Barış: İyi bari, ben ikinizin de saçının teline zarar gelsin istemiyorum. Özellikle senin uzun boylu ve mavi gözlü yakışıklı.
Gülerler ve çıkarlar.
Civan: Vay vay vaay! Sonunda geldin ha Barış?
Barış: Hassiktir lan. He valla geldim sonunda ne yapacaksın?
Civan: Aşk olsun, insan kardeşine öyle sorar mı ya?
Barış: Valla ben abim ve yanımdaki iki arkadaş hariç herkese sorarım.

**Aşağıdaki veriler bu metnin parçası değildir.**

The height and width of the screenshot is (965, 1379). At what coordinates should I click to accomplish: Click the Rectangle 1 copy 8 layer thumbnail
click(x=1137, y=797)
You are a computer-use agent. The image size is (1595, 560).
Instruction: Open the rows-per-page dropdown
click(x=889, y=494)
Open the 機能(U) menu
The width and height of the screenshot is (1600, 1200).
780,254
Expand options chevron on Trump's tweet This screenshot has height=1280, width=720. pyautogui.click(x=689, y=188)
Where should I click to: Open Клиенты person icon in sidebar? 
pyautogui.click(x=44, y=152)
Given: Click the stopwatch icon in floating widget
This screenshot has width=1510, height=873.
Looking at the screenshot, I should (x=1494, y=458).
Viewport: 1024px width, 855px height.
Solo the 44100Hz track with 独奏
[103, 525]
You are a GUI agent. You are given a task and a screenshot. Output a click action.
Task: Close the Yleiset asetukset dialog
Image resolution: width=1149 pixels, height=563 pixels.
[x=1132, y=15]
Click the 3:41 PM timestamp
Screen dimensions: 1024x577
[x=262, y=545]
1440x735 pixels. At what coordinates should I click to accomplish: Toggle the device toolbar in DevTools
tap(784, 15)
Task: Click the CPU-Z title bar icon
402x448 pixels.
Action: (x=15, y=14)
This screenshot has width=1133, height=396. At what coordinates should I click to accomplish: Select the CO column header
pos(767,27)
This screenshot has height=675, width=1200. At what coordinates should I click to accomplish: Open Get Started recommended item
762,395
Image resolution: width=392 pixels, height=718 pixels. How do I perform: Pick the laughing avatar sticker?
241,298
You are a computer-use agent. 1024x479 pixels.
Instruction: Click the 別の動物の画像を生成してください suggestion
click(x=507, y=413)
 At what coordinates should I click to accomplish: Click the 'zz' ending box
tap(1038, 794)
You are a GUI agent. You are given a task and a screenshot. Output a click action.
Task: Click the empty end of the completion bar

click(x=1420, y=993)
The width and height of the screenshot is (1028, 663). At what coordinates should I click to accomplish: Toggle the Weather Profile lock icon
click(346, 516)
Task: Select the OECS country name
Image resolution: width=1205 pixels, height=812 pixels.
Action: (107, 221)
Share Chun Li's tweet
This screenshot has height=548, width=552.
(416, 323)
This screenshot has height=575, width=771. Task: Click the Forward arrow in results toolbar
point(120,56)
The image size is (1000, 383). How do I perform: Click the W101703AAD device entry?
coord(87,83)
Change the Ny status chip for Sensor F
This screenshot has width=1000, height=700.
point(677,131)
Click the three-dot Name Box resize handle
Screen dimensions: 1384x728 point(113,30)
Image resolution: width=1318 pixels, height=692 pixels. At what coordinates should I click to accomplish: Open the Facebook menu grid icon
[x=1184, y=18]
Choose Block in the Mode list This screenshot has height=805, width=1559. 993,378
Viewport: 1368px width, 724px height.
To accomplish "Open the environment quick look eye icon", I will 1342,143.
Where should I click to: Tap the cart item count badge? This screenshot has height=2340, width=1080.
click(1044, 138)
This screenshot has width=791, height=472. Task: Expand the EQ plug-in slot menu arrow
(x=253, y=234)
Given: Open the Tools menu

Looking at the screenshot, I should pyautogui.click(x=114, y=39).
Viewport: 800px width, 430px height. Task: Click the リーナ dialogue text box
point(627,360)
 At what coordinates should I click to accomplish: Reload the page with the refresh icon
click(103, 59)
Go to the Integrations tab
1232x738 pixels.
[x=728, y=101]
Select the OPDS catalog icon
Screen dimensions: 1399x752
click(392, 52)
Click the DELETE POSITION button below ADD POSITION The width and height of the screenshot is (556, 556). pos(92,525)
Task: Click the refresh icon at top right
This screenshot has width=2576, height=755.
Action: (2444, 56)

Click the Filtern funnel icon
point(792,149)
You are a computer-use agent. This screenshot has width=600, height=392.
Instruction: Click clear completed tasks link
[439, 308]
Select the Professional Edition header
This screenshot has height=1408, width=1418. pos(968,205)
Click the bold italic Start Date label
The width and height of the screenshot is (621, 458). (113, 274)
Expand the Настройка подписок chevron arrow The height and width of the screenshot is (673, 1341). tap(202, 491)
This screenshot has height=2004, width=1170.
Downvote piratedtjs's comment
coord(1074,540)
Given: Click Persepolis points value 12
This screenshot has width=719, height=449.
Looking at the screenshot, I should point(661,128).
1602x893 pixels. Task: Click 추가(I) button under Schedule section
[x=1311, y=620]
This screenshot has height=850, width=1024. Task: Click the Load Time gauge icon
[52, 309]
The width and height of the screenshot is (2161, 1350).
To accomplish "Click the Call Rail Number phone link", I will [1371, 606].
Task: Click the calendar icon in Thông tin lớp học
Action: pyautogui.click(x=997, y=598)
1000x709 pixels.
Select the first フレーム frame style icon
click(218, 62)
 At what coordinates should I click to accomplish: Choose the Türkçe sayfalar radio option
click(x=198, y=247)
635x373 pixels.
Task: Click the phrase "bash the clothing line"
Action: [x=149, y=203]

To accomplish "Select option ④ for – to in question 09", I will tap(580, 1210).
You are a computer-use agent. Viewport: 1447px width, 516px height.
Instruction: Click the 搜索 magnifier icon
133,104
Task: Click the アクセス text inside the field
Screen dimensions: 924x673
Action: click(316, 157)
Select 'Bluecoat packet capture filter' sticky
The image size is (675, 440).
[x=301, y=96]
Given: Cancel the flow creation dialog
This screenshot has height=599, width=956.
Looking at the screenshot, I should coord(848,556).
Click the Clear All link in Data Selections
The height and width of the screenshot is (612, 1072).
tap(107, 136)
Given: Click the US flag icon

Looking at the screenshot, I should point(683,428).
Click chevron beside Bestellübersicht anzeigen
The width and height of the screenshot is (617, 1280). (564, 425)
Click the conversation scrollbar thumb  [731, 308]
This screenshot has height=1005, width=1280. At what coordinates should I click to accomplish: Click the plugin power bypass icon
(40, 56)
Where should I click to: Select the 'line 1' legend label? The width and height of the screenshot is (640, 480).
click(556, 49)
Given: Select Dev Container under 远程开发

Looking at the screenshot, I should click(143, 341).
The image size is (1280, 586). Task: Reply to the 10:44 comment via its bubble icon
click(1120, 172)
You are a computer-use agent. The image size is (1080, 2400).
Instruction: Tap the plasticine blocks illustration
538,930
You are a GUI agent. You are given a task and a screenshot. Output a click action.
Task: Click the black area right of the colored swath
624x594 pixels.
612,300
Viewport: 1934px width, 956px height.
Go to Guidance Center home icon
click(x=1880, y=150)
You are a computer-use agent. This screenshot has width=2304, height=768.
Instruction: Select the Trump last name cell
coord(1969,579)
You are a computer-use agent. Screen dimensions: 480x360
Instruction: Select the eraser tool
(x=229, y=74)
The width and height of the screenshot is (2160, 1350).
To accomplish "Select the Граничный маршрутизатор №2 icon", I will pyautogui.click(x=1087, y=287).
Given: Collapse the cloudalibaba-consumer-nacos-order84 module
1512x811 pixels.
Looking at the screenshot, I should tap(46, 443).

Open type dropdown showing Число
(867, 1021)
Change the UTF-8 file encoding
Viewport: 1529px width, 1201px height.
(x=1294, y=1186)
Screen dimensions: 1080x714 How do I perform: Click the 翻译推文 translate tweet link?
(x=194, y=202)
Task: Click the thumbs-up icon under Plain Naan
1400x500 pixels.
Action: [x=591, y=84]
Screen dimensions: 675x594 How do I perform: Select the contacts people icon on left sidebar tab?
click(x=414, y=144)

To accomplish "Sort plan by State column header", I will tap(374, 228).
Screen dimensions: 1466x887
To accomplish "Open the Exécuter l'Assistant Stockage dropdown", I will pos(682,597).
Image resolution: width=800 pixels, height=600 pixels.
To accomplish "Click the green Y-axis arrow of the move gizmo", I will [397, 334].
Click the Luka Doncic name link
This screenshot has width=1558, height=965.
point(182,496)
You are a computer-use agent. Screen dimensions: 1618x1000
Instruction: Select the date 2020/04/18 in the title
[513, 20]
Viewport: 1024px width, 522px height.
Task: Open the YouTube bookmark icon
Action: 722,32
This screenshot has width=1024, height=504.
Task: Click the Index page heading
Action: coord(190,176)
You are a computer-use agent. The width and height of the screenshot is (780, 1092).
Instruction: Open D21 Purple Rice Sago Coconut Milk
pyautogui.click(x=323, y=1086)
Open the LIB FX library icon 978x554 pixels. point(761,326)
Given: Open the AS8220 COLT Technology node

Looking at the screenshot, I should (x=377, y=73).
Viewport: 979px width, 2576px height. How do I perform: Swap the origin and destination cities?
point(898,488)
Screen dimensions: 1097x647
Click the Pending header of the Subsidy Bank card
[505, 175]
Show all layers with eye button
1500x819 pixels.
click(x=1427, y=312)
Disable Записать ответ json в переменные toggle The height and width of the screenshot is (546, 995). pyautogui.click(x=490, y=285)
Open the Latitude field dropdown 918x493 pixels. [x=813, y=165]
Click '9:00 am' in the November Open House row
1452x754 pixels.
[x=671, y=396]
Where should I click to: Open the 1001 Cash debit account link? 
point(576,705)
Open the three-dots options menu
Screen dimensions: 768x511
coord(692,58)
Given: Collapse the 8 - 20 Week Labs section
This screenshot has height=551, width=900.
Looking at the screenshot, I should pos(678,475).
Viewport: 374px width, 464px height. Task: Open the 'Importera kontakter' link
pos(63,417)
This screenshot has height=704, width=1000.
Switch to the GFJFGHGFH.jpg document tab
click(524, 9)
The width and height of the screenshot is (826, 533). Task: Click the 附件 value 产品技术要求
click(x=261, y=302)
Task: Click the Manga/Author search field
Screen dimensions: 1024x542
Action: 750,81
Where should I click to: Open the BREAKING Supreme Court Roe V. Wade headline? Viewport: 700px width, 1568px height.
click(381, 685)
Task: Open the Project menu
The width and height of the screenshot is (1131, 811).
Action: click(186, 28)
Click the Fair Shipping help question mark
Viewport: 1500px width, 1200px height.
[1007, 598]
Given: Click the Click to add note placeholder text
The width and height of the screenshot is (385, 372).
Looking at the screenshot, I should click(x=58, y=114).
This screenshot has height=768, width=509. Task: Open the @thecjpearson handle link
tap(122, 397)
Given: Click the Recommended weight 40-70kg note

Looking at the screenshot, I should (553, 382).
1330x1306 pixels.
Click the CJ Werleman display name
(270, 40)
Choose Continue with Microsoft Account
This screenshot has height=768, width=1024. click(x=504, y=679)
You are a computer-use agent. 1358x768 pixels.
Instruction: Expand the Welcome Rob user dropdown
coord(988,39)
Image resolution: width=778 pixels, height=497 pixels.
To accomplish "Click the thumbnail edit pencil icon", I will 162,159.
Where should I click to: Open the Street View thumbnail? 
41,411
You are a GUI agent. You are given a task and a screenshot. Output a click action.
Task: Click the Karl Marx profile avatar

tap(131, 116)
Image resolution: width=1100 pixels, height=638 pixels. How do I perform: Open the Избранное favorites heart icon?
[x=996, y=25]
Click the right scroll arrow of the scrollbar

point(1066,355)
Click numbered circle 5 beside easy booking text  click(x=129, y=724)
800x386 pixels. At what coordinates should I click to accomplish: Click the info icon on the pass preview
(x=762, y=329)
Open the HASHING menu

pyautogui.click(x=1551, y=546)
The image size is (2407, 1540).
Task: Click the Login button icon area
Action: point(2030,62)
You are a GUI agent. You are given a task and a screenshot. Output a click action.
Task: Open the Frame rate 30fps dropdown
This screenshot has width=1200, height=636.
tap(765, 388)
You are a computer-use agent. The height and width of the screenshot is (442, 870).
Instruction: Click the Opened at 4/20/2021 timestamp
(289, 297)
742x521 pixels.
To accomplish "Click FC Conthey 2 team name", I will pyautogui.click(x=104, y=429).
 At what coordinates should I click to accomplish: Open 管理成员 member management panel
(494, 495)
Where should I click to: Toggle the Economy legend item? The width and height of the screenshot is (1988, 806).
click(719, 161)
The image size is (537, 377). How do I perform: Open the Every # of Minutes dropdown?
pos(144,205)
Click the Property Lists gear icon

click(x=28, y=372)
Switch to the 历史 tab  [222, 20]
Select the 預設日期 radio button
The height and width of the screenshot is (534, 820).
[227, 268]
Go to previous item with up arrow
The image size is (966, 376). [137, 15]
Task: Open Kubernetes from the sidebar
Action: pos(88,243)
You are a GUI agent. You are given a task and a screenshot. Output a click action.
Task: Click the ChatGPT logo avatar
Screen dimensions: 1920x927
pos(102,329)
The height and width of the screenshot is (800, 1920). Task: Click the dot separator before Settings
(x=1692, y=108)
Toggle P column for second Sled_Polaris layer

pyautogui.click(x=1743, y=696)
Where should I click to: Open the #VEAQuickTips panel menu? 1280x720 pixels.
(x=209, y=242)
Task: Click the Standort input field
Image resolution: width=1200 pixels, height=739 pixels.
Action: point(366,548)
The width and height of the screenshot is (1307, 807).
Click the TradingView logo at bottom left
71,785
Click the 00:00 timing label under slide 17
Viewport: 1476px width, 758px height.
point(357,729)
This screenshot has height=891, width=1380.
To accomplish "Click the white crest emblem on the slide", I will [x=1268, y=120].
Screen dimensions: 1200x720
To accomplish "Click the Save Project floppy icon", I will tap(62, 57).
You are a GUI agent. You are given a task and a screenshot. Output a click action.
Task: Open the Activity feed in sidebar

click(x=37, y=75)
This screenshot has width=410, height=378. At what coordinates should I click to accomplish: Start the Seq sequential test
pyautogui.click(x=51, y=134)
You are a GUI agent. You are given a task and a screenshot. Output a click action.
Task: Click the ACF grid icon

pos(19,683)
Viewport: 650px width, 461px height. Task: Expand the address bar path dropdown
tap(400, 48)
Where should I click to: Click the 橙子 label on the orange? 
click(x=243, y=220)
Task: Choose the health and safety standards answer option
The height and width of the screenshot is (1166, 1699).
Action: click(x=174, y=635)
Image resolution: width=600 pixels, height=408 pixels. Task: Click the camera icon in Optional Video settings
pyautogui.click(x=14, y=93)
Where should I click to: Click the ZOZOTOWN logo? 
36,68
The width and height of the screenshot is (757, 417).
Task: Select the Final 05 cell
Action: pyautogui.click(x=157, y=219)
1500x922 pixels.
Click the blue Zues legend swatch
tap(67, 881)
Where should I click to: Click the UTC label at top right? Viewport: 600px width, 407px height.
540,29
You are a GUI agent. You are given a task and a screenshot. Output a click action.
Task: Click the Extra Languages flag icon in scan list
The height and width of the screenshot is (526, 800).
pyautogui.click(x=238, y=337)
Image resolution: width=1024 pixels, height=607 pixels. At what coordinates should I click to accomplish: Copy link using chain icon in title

Civan: Bende kimi bıçaklarım biliyor musun? Ben böyle soranları bıçaklarım Barış.
Barış: Bak, eğer bunlara bir şey yaptıysan ve söylemiyorsan, 2 saniyede gebertirim seni anladın?
Civan: Ay ne kadar korktum ya. Sen bir yaklaşsana ya.
Barış bir adım atar ve Fırat kolunu tutar.
Fırat: Barış saçmalama.
Barış: Bırak ne yapacaksa yapsın, ama yeter ki size bir şey yapmasın.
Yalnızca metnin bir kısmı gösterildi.